REPORT
リミックス世代ならではのさらなるダダイズムを望む
森川マサノリ・デザイナーはかつて、「僕らは、リミックス世代。“元祖リミックス世代”と呼ばれる上の世代が決してミックスしない、もしくは『敢えて』ミックスしてきたジャポニスムさえ、自然に取り入れることができる」とコメント。異なるものを組み合わせることで新たな魅力を見出す芸術「ダダイズム」を語源とするブランドのデザイナーとしての自信をのぞかせていた。2016年春夏の「クリスチャン ダダ」ウィメンズ・コレクションは、そんな強みを発揮したスタイルだ。
「バラード」と銘打ったコレクションは、メンズより、また、世間一般が思う「クリスチャン ダダ」よりロマンティックだ。マキシ丈のワイドパンツ、アコーディオンプリーツのロングスカートなどがキーアイテムのコレクションは、レースやチュールが目白押し。ハイカラーもしくはラッパ型スリーブのシャツや、ネックピースが、ドラマティックなムードをさらに掻き立てる。
しかし、そんなロマンティックをベースに、必ずなんらかの違和感が潜んでいる。例えばプリーツのスカートやマキシパンツは、時折ハードなレザーで成形。ボトムスとは対照的にコンパクトなトップスはオリエンタルムードにあふれ、マオカラーのチャイナジャケットやクジャクの羽根の刺しゅうなどがチラホラと現れる。足元は、厚底サンダル。パイソン柄で切り替えたり、トリプルストラップだったり、シャークソールだったり。ロマンティックをベースにある時はロックやパンクのムードをにじませ、ある時は世界を股にかけた。そのリミックス感覚はアクセサリーにさえ現れている。インスピレーション源は、森川デザイナーのかつてのデート。鎌倉に行き、中華街でご飯を食べた、ワイドパンツを履きこなしていた彼女との思い出だ。

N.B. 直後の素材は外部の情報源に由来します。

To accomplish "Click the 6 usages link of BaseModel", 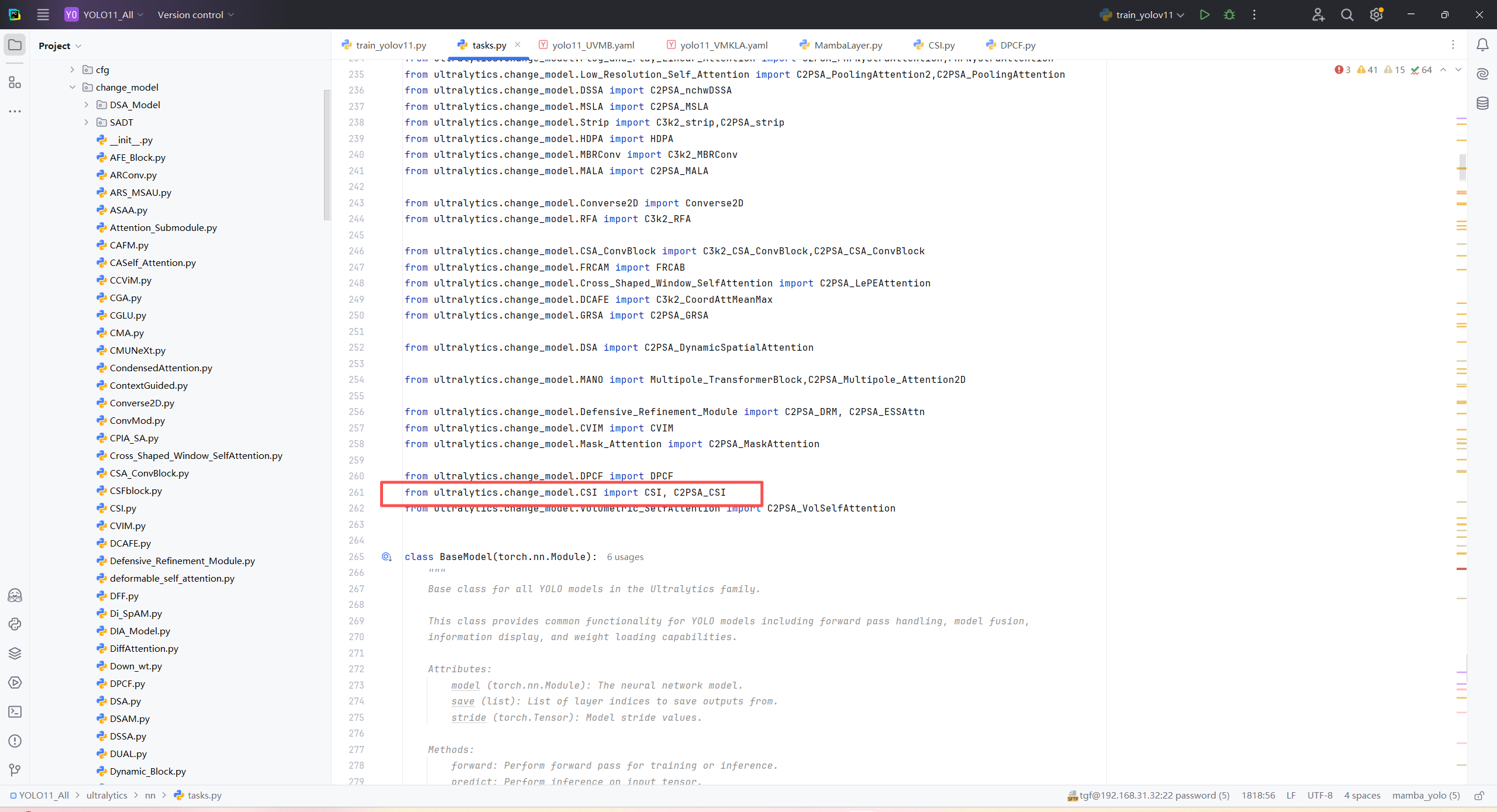I will [x=625, y=557].
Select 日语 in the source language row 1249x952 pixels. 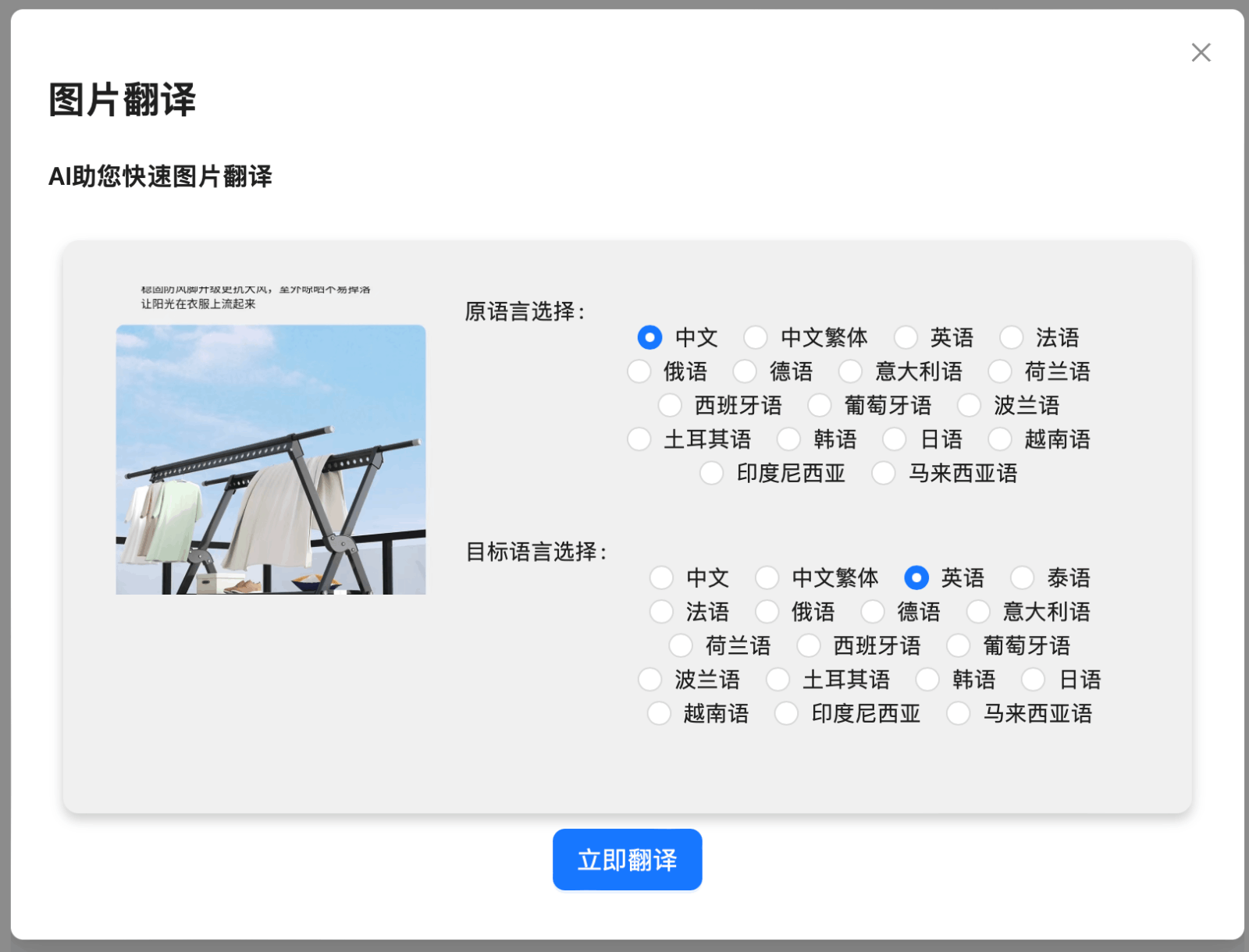(x=893, y=439)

欲を言えば、せっかくのリミックス感覚なのだから、今後はより自由な感覚でモノ作りしても良いのでは、と思う。和洋折衷のコレクションは、一見すると多種多様だが、ベースはロマンティックと限定的。そこに加えたのもオリエンタルやストリートなど、数あるテイストの中のごく一部。リミックス世代の可能性を狭めていると言えなくもない。
もっと進化するだろうし、毎日ファッション大賞の新人賞・資生堂奨励賞を受賞した彼には、それを期待したい。